A global language, totally different from Indo-European
The Turkish language is vastly different from Indo-European languages like our native Dutch and English, or the ones we learn at school like German and French. It probably belongs to the Altaic language family and shares many characteristics with Mongolian, Korean and Japanese in it's structure. Thus, Turkish grammar deviates strongly from what we are used to, which makes it harder to master than most other popular foreign languages (at first). Turkish grammar however, is one of clearest and most regular of all languages in the world; it has only six irregular verbs in the present tense. All Turkish verbs end on -mek or -mak. Scrap those and you get the stem.
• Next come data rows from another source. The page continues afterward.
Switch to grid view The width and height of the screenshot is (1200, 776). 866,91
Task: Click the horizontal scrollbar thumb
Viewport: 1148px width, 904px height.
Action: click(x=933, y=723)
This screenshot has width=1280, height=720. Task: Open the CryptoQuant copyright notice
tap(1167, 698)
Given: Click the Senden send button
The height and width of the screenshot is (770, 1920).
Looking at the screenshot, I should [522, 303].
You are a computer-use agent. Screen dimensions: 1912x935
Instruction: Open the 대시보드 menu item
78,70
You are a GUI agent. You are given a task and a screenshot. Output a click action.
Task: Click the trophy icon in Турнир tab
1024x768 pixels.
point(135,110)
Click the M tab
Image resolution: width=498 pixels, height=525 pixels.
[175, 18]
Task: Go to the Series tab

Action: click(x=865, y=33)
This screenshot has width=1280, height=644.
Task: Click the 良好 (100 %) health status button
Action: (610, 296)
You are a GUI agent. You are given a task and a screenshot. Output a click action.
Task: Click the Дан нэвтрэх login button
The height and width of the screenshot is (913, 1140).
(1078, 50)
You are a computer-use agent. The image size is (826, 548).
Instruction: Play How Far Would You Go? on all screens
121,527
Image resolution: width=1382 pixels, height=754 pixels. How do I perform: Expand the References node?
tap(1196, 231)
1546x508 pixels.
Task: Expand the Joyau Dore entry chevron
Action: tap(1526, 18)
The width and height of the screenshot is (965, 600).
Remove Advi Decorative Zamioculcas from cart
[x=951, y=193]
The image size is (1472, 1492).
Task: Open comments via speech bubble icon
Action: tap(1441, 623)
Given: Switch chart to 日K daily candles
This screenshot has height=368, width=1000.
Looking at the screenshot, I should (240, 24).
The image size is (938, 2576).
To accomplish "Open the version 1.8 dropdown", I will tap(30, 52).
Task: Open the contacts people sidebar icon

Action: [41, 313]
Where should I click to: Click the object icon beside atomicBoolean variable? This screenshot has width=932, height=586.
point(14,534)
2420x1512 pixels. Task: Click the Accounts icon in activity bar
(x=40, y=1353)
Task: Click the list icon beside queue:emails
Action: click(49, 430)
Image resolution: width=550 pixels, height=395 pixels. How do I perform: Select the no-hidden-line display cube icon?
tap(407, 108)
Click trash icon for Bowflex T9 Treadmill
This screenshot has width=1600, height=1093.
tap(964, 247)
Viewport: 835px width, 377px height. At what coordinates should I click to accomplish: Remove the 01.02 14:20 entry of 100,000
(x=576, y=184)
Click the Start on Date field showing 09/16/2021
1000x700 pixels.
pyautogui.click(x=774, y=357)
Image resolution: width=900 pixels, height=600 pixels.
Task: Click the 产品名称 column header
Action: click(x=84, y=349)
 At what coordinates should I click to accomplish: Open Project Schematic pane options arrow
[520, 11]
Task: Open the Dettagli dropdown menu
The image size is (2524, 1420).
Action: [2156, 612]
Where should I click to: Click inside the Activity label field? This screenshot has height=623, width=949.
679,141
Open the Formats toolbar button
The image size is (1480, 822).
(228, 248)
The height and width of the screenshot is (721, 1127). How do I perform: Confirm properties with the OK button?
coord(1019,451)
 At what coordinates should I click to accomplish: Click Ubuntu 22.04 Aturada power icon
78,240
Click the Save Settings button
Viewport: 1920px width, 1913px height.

There are not many words you will recognize in Turkish. There are a number of French words you will recognize, like şoför, asansör, akvaryum, milyoner, and a few Turkish words that made their way into English; like yoğurt. It is easier to recognize these after learning the pronunciation of the Turkish alphabet. Many Persian, Arabic and Greek loanwords entered into Turkish during the past 1000 years of cultural exchange, but most of them were replaced with Turkic synonyms or cognates by Ataturk, who also officialy changed the writing system to the Latin alphabet.
Read more about the Turkic languages on the English Wikipedia.
The Turkish language can be of use in a much wider area than just in Turkey. It is also spoken in the Balkans by minorities and as a second language, most notably in Bosnia, Kosovo, Macedonia, Albania and parts of Greece and Bulgaria. The closest language to Turkish is Azeri, which is spoken in Azerbaijan and north-western Iran, and is almost completely mutually intelligible for native Turkish speakers. Together with Turkmen, these form the Oghuz group of the Turkic languages. Through satellite television and the internet, some modern "Istanbul-Turkish" has found it's way to Central-Asia, so there is a large chance you will be understood by the many youth that received Turkish education in one of the larger cities like Astana, Tashkent or Bishkek, but their dialect of Turkic is vastly different from modern Turkish.
Turkish is not an easy language to learn. In order to master it, you will need to delve into it's grammar, keep practising at it and use the language in daily life. You will be greatly rewarded by Turks both in Europe as in Turkey and elsewhere.